On Mon, Jul 15, 2013 at 11:40:50AM -0400, Konrad Rzeszutek Wilk wrote:
> Hey Linus,
>
> I am hoping you can help me draw an understanding and a line in sand whether:
> a) Tools should not depend on /proc/config.gz to figure out whether
> a kernel has some CONFIG_X=y feature.
>
> b) If they are OK to do so, what do we do when certain CONFIG_X options
> get reworked/removed. Would they be considered regressions? Aka
> is this similar to 'you shall not break user-space'?

CONFIG_ values never get exported to userspace, you need to dig to find
them, and they don't "mean" anything to userspace.

You should test for the functionality of the kernel, not a CONFIG
option, in my opinion.

I've been working with some userspace tools that were blindly looking at
kernel version numbers (i.e. docker), and that too is not a good idea as
distros backport features and fixes to older kernel versions, so you
can't "rely" on that either.

> Irrespective of that, do you have any ideas of how a user-space program (say GRUB)
> can figure out whether the configuration stanze it generates is supported by
> the kernel. If you don't want to answer this question - since this might
> open a can of worms you prefer not to deal with - that is absolutly OK.

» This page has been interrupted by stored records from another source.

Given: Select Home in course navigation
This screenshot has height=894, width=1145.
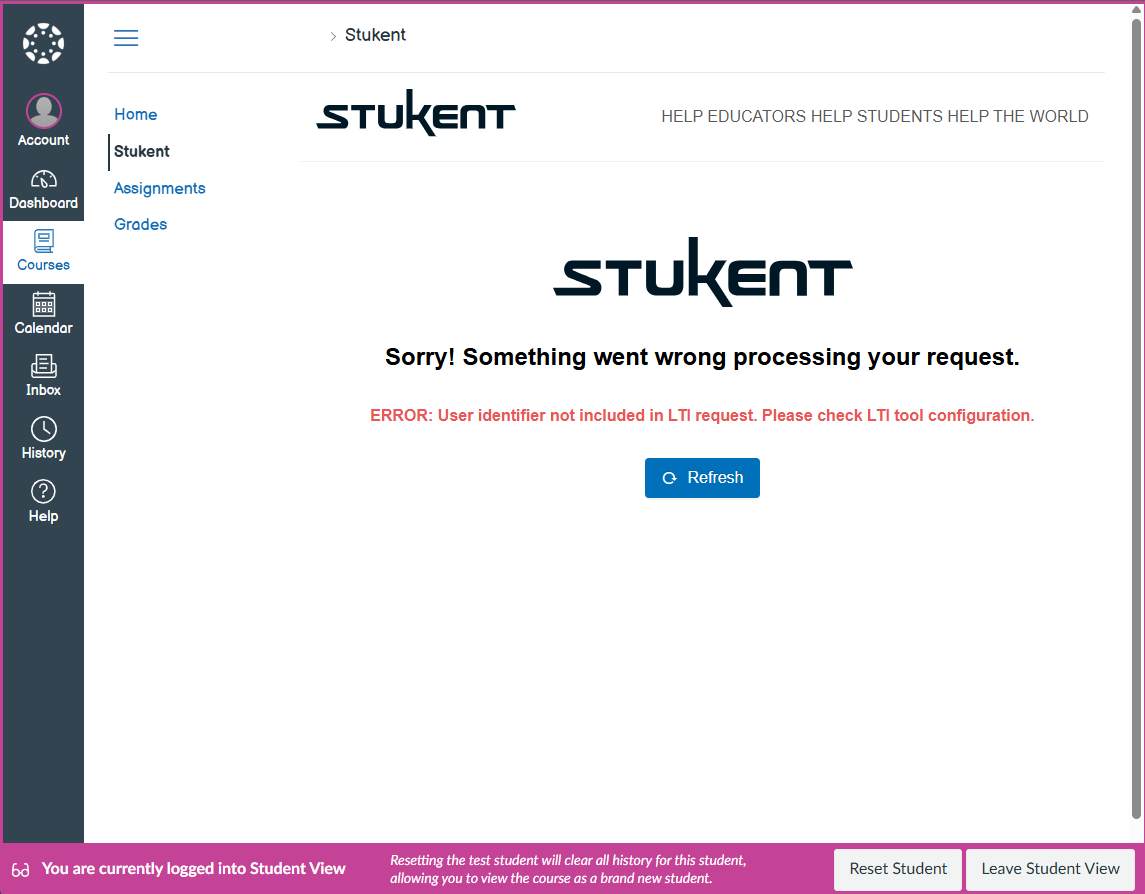Looking at the screenshot, I should 135,115.
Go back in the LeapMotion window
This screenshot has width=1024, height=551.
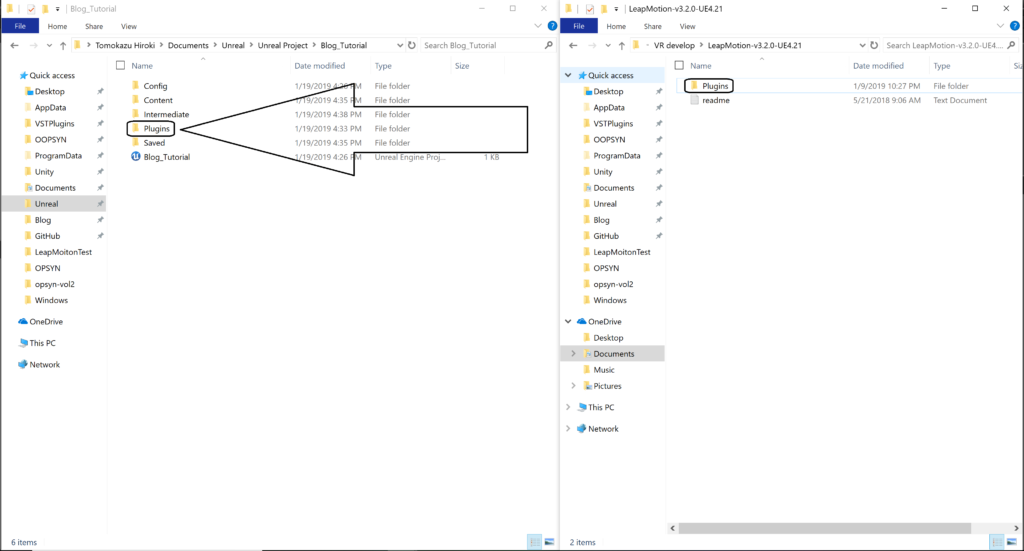[574, 46]
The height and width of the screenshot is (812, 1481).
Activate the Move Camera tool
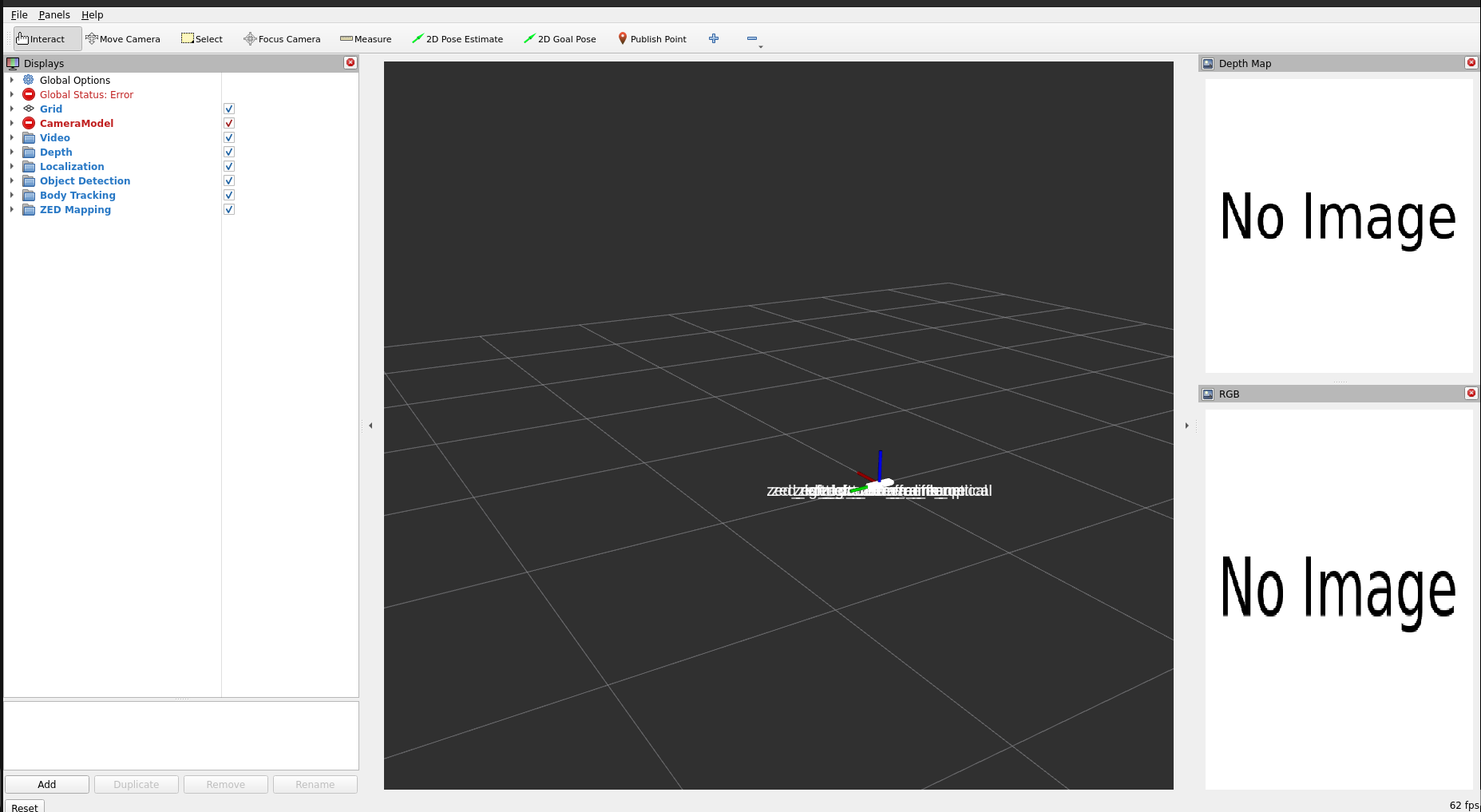click(123, 39)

Why does grub need to care about the kernel configuration? Other
bootloaders sure don't. A bootloader just needs to load a blob and pass
control over to it, no need to care what is in that blob at all, right?

What am I missing here?

thanks,

gre gk-h

2013-07-15 17:17:05

by Linus Torvalds

[permalink] [raw]
Subject: Re: CONFIG_* used by user-space to figure out whether a feature is on/off

On Mon, Jul 15, 2013 at 8:40 AM, Konrad Rzeszutek Wilk
<[email protected]> wrote:
>
> I am hoping you can help me draw an understanding and a line in sand whether:
> a) Tools should not depend on /proc/config.gz to figure out whether
> a kernel has some CONFIG_X=y feature.

Well, /proc/config.gz is better than some crazy saved-off config file,
since it at least is guaranteed to match the kernel you're running,
but it's still a completely crazy idea. Not the least because it's not
at all guaranteed to be there, and even if it's there, we'll rename
config options without caring one whit. It's meant for "make
oldconfig" style stuff, nothing more. Any user program that depends on
it is broken by design.

> b) If they are OK to do so, what do we do when certain CONFIG_X options
> get reworked/removed. Would they be considered regressions? Aka
> is this similar to 'you shall not break user-space'?

Absolutely not. If you depend on any config file, you're broken by
definition. The only thing that can depend on the config file is the
kernel tree itself, and even then we happily break that at any time
(ie "make oldconfig" is meant to give an _approximation_ of the old
config, but if some config option gets renamed, the old value is
thrown away without question, and the new name is asked about).

> Irrespective of that, do you have any ideas of how a user-space program (say GRUB)
> can figure out whether the configuration stanze it generates is supported by
> the kernel. If you don't want to answer this question - since this might
> open a can of worms you prefer not to deal with - that is absolutly OK.

I think grub should stop trying to be clever. Quite frankly, from my
own experience, grub has become too clever by half, and become harder
to use and configure as a result. Just don't do it.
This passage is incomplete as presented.